Getty Images Foreshadows Legal Battle Over AI Content
By Adam Pease
Getty Images Foreshadows Legal Battle Over AI Content
Recently, Getty Images, a large provider of stock photographs for businesses, as well as Unsplash, another stock content provider, announced its decision to ban the sale of AI-generated images from their platform. With the rise of text-to-image generative content models like Stable Diffusion and DALLE-2, the Internet has been flooded with new, generated images, and the stock photo industry is no exception. This blog discusses the decision and its implications for the future of the generative content market.
Related: Watch Aragon Research’s “What Is Generative Content?” Webinar On Demand
Why Did Getty Images Ban AI Content?
In an interview with The Verge, Craig Peters, CEO of Getty Images described “real concerns with respect to the copyright of outputs from these models and unaddressed rights issues with respect to the imagery.”
In other words, Peters voiced a concern that has been shared by many in the digital arts community following the rise of text-to-image models. While new AI models do not actually use copyrighted works to produce their results, they are trained on large datasets of images—some public domain and some copyrighted—that informs their understanding of visual concepts.
In that sense, it makes sense that legacy image providers like Getty are preparing the ground for a legal challenge to generative content. Their business model depends on being able to offer a curated selection of high-quality images, which stand out from those any average person might be able to shoot on their personal camera.
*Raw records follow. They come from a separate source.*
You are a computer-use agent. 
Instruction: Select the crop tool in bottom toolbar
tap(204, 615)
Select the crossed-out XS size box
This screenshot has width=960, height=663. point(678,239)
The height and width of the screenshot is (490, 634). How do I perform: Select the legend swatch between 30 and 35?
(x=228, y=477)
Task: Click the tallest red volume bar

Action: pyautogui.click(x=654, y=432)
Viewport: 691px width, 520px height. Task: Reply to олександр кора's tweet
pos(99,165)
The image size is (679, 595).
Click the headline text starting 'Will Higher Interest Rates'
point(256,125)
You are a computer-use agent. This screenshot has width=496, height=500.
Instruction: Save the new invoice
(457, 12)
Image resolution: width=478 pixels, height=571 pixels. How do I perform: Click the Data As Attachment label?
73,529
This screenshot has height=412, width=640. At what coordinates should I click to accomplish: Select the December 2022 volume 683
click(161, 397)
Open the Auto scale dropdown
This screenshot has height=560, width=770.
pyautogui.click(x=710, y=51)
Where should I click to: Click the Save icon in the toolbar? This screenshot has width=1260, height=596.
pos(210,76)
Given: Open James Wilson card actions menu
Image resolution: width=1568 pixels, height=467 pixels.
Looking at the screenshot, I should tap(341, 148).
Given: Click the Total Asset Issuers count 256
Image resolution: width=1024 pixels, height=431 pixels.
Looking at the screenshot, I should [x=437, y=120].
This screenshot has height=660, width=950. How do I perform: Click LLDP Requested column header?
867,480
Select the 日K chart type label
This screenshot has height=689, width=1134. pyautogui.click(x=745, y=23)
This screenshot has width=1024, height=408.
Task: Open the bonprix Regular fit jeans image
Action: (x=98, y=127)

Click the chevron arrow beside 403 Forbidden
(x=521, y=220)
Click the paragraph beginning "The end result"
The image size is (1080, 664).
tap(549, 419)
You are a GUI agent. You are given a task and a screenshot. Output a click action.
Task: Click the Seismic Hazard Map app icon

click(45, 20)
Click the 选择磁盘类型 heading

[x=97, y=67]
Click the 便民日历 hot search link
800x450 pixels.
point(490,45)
Tools like Stable Diffusion threaten to upset this monopoly by giving small business owners the tools to quickly generate the webpage or marketing content they need without paying the often-hefty licensing fees associated with stock content. It is an omen of the way AI models will soon disrupt a wide variety of creative industries.
The Legal Implications of Generative Content
Aragon Research expects that stories like this are just the first in a long series of forthcoming anecdotes that pit legacy content providers against the new realities of generative content.
Generative content has scarcely scratched the surface of its development as a field, and already it is raising powerful questions about the future of copyright law. When AI-generated content comes to the music industry, the film industry, and begins to automate human creative labor in fields beyond these early cases, we can expect to see the legal challenges mount.
But is it even possible to put the genie back in the bottle? In the interview, Peters points out that Getty is at pains to develop content filters that will automatically detect if AI content has been uploaded to its platform. And yet, as the quality of generated images continues to rise, often dipping into the territory of the photorealistic, it seems unlikely that any filter will be able to adequately discriminate between images.
It may be that these new legal challenges will simply be too difficult to enforce.
Bottom Line
The backlash against AI content by stock photo providers suggests that there will be a rocky road ahead for the adoption of generative content, as legacy providers raise legal challenges to automation.
Still, Aragon expects other providers will adapt by moving in the other direction, transforming their businesses to leverage AI for their existing customer base. Only time will tell which approach wins out.